Well, I suppose in one sense these things are never quite finished, but as far as I am concerned I have fulfilled my self-imposed task and doing that was the whole point of the exercise.

Saturday, 10 September 2022

Friday, 9 September 2022

The queen of England is dead, but then rather a lot of other people also died yesterday

A date to remember: September 9, 2022, the day a 96-year-old woman died in Britain. It was not unexpected given her age. She was Mrs Sarah Coady, of 83, Tosson Terrace, Heaton, Newcastle-upon-Tyne, Tyne & Wear in the north-east of England.

She lived to a grand old age, did Sarah and she will be missed by her two sons Terry and Jim and her daughter Joan, her grandchildren Wayne, Kevin, Anthony, Louise, Meg and Liz. She will not be missed by ‘the nation’ and ‘the nation’ will not mark her passing with 12 days of mourning.

There will be no wall-to-wall coverage on TV and radio of her life and death and the newspapers will not carry page upon page of photographs of her, young and old. Finally, there will be no longwinded analysis wherever you care to look in the media of what Sarah’s death means for ‘the nation’ and what the future holds for her extended family. The reason is that ‘the nation’ did not know Sarah Coady.

If all that sounds a little sour — I’m obviously obliquely commenting on the death of the queen of England and there is, as far as I know, no Sarah Coady who once lived in Tosson Terrace (though I did, 43 years ago, at no. 105) — it’s because I am more than a little bemused by what is happening in Britain as I write and shall be happening for the next 12 days (though I did read Charles — sorry, Your Majesty Charles III — has ruled, as only a ‘king’ can rule, that there will be seven days of mourning after the funeral and that isn’t for a week or two yet).

I am sincerely trying to work out my lack of ‘grief’. I had and have nothing against Liz Windsor or any of her family. On the other hand I can’t get my head around the idea of ‘kings’ and ‘queens’ ‘ruling’ us their ‘subjects’. I’m nobody’s bloody subject.

Yet all my Facebook friends except one, my guitar tutor who is one of the saner men I know, has apparently gone to pieces over the queen’s death. But why? Did they really ‘love’ Brenda as they do their partners, children and family? I would be destroyed if anything happened to either of my children (one now 26 and the other 23 and off gallivanting around South America), but that is it.

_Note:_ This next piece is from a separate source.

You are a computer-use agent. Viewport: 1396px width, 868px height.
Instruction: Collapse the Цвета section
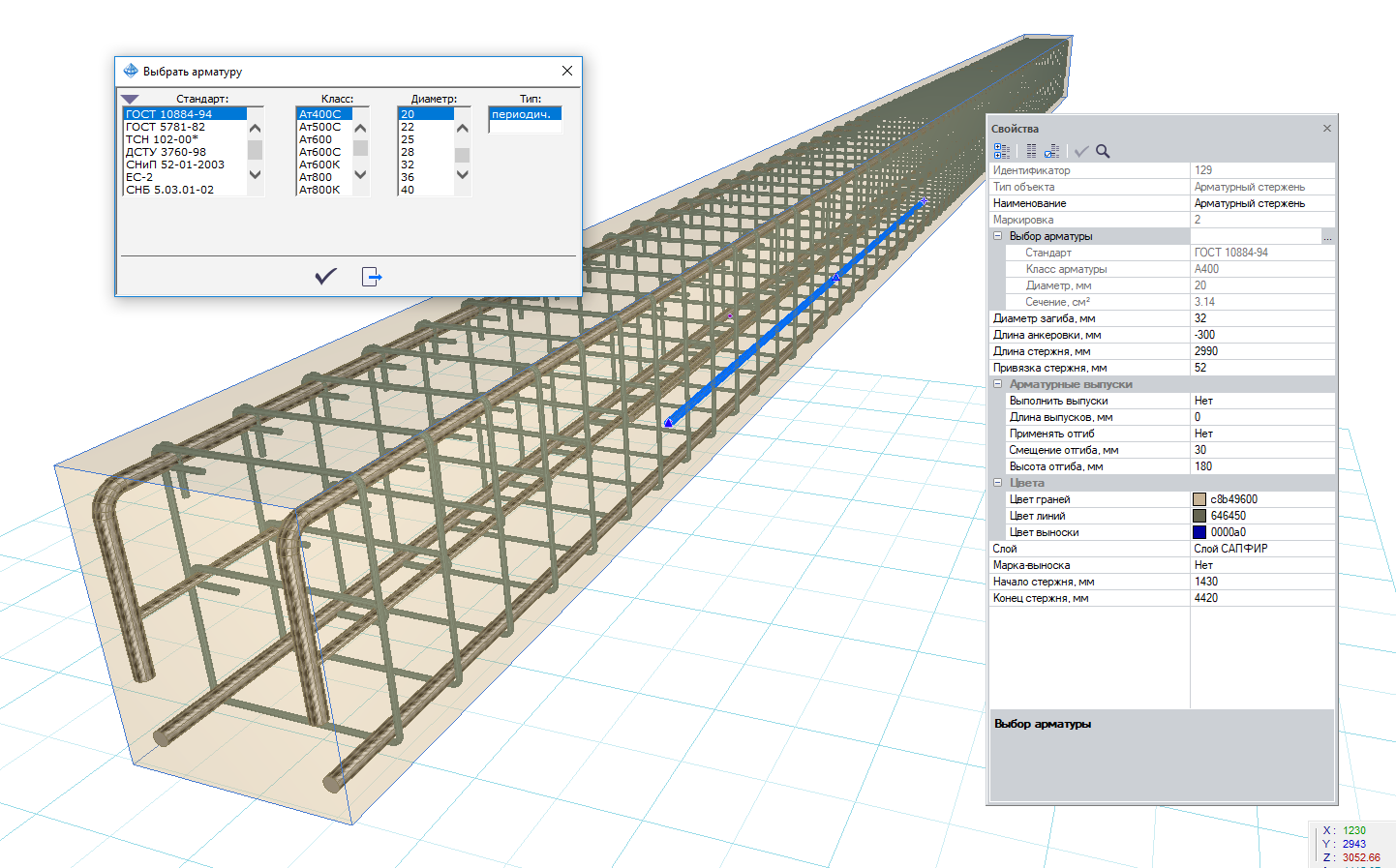pyautogui.click(x=997, y=483)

For the media, of course, it is a grand opportunity to print or broadcast the dead queen’s life story (as though it had changed since the last ten times her life story was documented), print loads and loads of piccies we have all seen before, gush, gush, gush about the poor woman, but crucially a poor woman none of us knew.

From what I hear Elizabeth Windsor was an intelligent woman of character who was diplomatically talented in that she had to steer clear of politics and who furthermore had a gift for mimicry and could be very funny. And I admire her for that. But did I ‘love my queen’? No, I did not. Am I heartbroken that she has died (at 96, fancy! None of us saw that coming)? No, I am not.

Is there something wrong with me? Am I, in fact, saying what others also think but believe it best not to do so publicly?

Answers please on a postcard to the usual address.